┌─ Records for this task

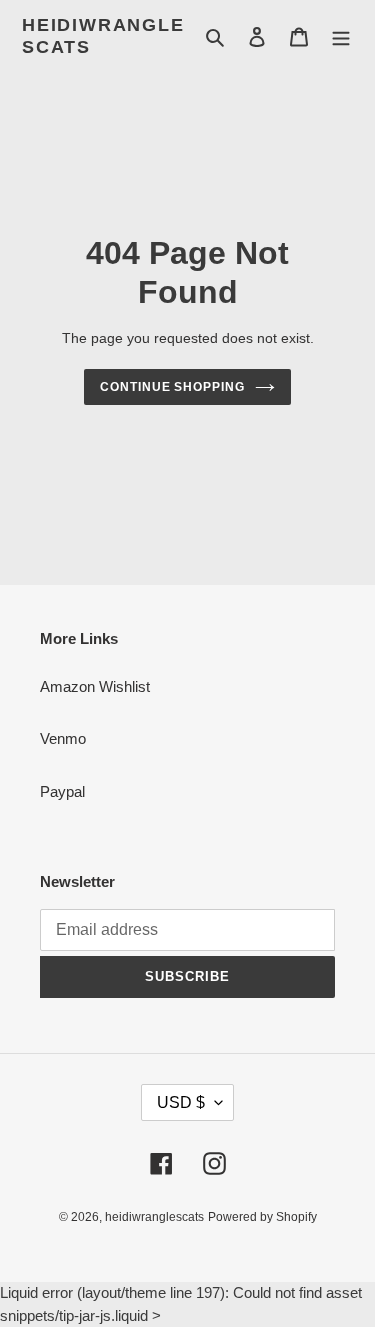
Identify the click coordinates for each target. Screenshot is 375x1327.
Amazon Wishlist (95, 686)
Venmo (63, 738)
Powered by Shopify (262, 1217)
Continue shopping (173, 387)
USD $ (181, 1102)
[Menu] (341, 36)
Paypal (62, 791)
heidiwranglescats (103, 36)
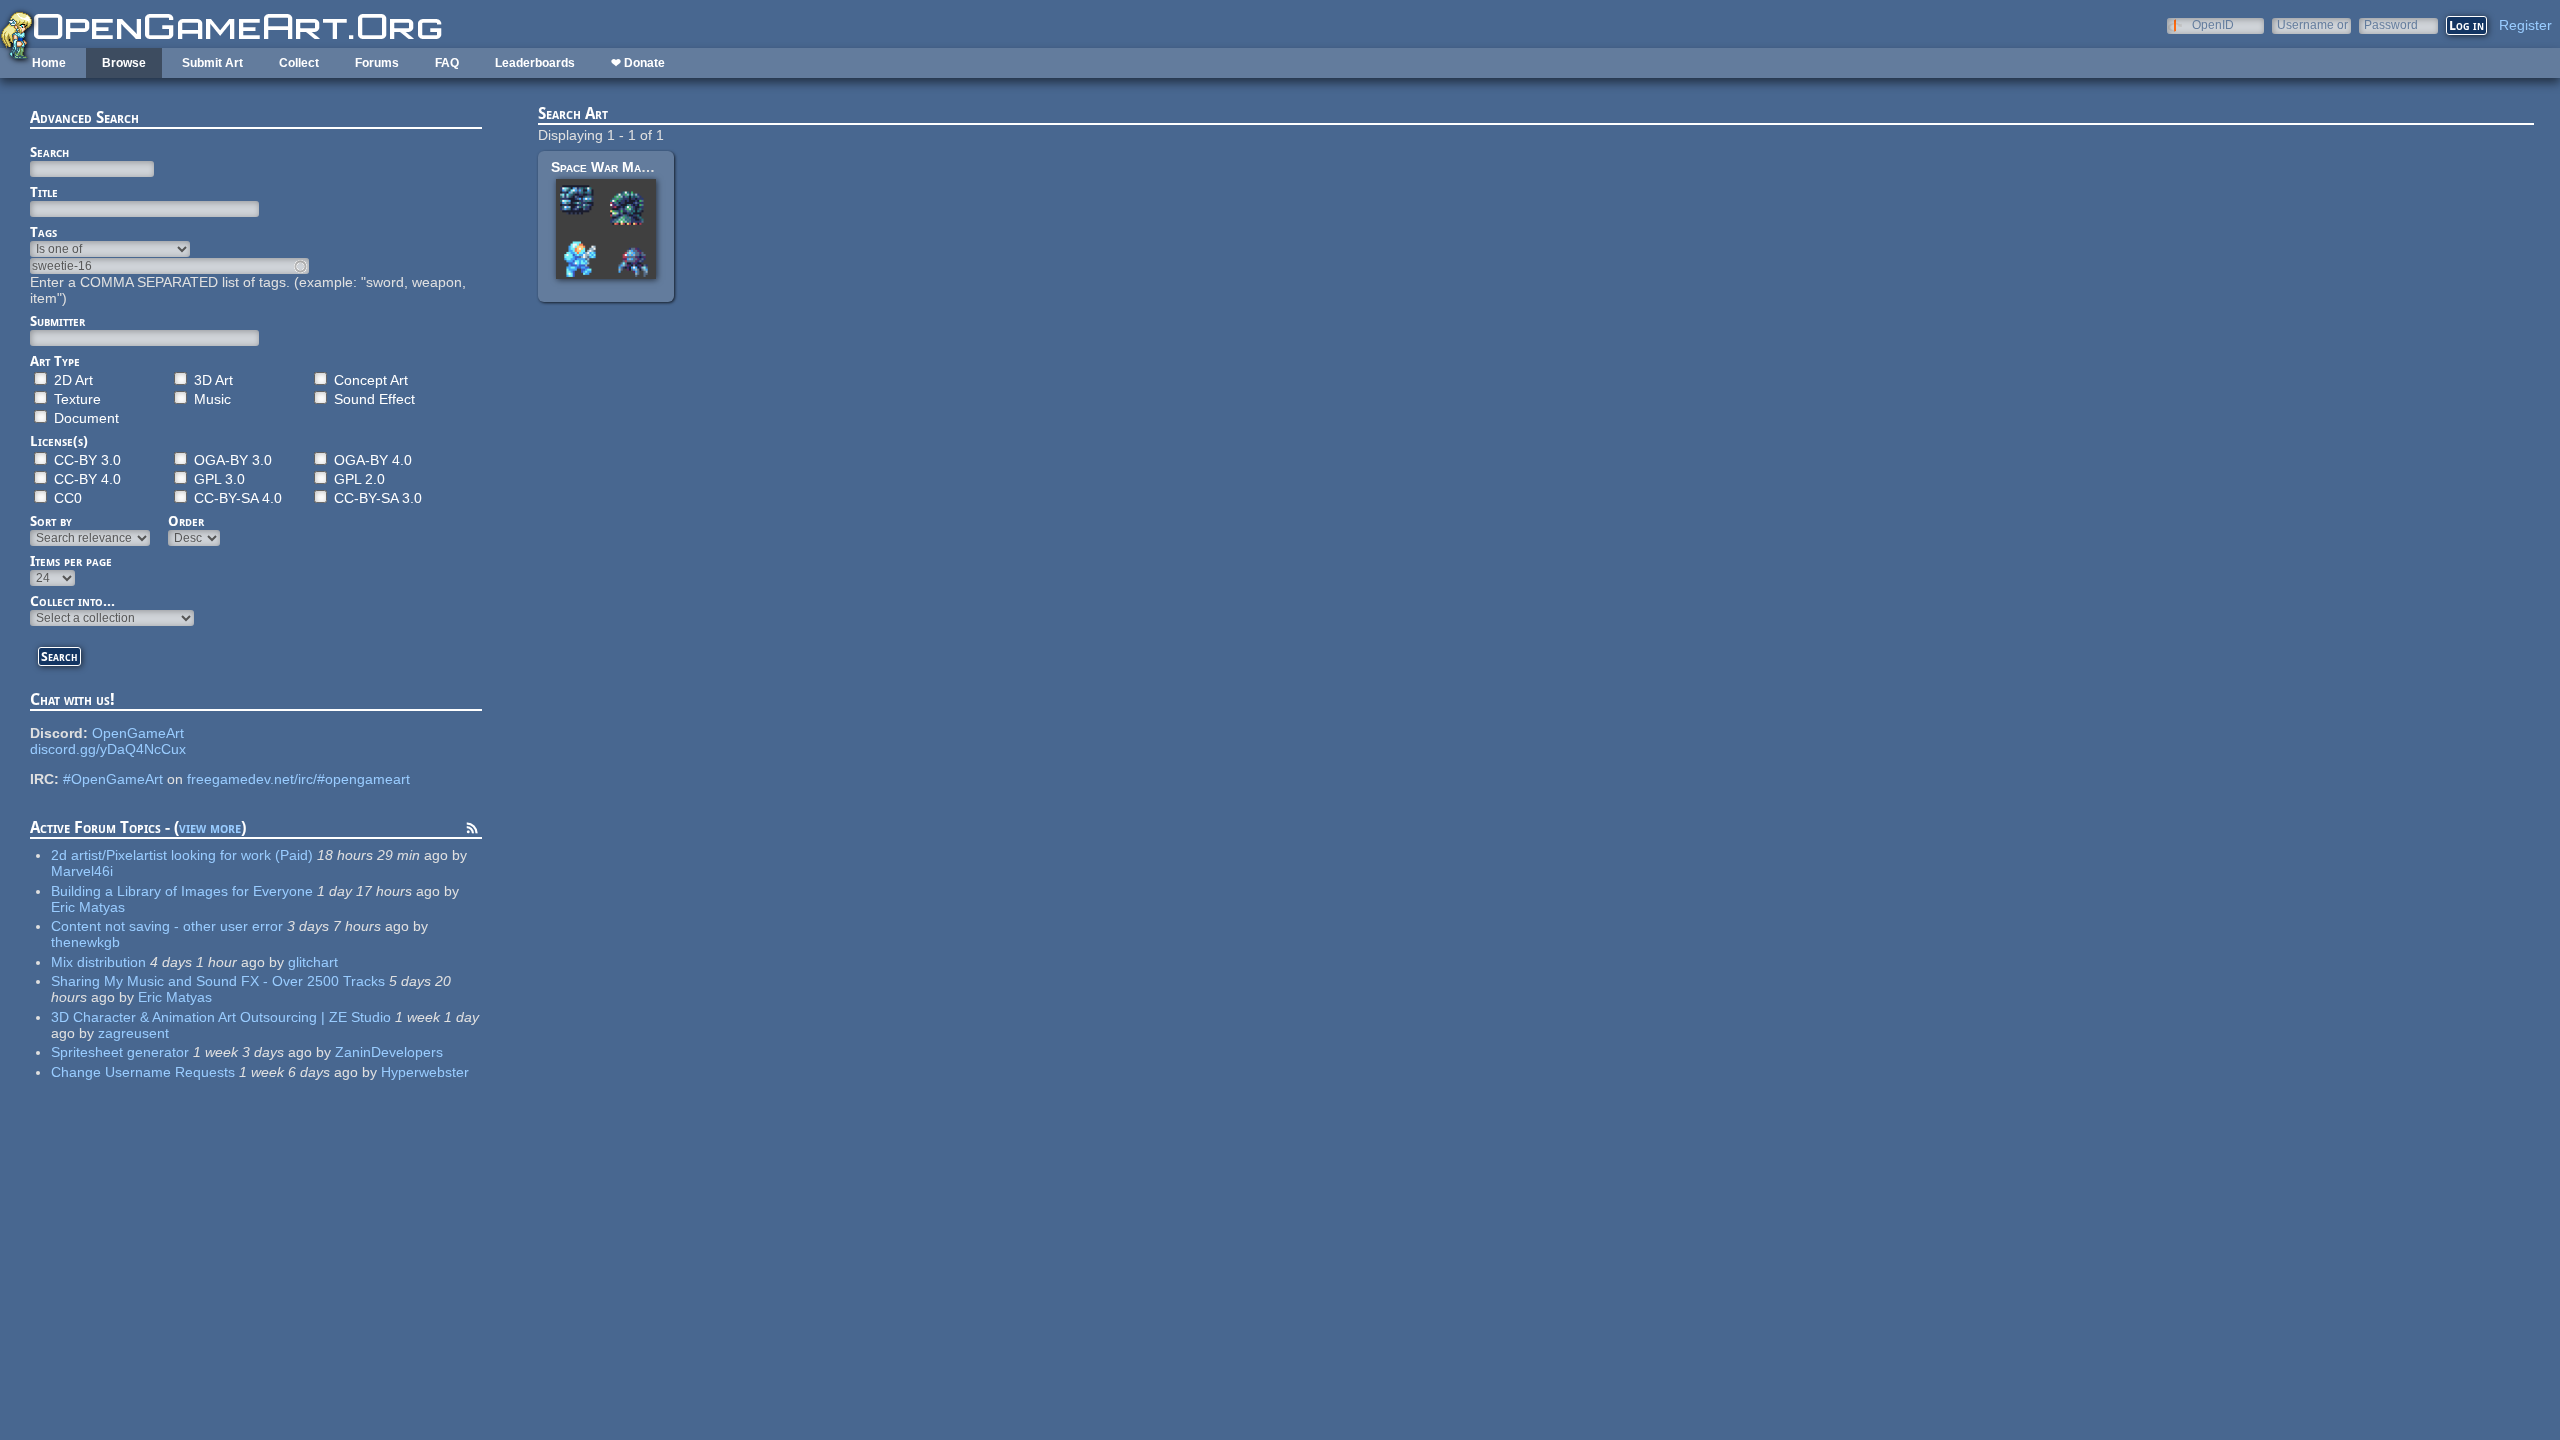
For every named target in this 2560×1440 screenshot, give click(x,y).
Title (44, 192)
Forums (377, 63)
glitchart (313, 962)
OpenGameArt (138, 733)
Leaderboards (535, 63)
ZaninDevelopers (389, 1052)
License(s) (59, 441)
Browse (124, 63)
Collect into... (72, 601)
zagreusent (133, 1033)
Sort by (51, 521)
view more (210, 827)
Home (49, 63)
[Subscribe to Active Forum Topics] (472, 831)
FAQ (447, 63)
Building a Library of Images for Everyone (182, 891)
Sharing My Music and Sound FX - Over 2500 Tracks (218, 981)
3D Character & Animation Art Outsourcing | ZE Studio (221, 1017)
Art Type (55, 361)
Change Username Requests (143, 1072)
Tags (43, 232)
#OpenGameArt (113, 779)
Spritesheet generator (120, 1052)
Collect (299, 63)
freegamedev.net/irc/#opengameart (298, 779)
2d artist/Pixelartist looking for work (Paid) (182, 855)
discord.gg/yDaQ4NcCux (108, 749)
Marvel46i (82, 871)
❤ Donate (638, 63)
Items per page (71, 561)
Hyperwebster (425, 1072)
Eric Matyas (88, 907)
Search (49, 152)
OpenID (2213, 24)
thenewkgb (85, 942)
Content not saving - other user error (167, 926)
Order (186, 521)
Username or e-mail (2312, 24)
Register (2525, 25)
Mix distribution (98, 962)
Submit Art (212, 63)
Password (2391, 24)
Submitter (57, 321)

└─

**Your task**
Pictures stay out; everything else in the records above gets copied exactly.

**Result of the task**
Identify the click coordinates for each target. Screenshot is 375x1327.
Amazon Wishlist (95, 686)
Venmo (63, 738)
Powered by Shopify (262, 1217)
Continue shopping (173, 387)
USD $ (181, 1102)
[Menu] (341, 36)
Paypal (62, 791)
heidiwranglescats (103, 36)
For every named target in this 2560×1440 screenshot, give click(x,y).
Title (44, 192)
Forums (377, 63)
glitchart (313, 962)
OpenGameArt (138, 733)
Leaderboards (535, 63)
ZaninDevelopers (389, 1052)
License(s) (59, 441)
Browse (124, 63)
Collect into... (72, 601)
zagreusent (133, 1033)
Sort by (51, 521)
view more (210, 827)
Home (49, 63)
[Subscribe to Active Forum Topics] (472, 831)
FAQ (447, 63)
Building a Library of Images for Everyone (182, 891)
Sharing My Music and Sound FX - Over 2500 Tracks (218, 981)
3D Character & Animation Art Outsourcing | ZE Studio (221, 1017)
Art Type (55, 361)
Change Username Requests (143, 1072)
Tags (43, 232)
#OpenGameArt (113, 779)
Spritesheet generator (120, 1052)
Collect (299, 63)
freegamedev.net/irc/#opengameart (298, 779)
2d artist/Pixelartist looking for work (Paid) (182, 855)
discord.gg/yDaQ4NcCux (108, 749)
Marvel46i (82, 871)
❤ Donate (638, 63)
Items per page (71, 561)
Hyperwebster (425, 1072)
Eric Matyas (88, 907)
Search (49, 152)
OpenID (2213, 24)
thenewkgb (85, 942)
Content not saving - other user error (167, 926)
Order (186, 521)
Username or e-mail (2312, 24)
Register (2525, 25)
Mix distribution (98, 962)
Submit Art (212, 63)
Password (2391, 24)
Submitter (57, 321)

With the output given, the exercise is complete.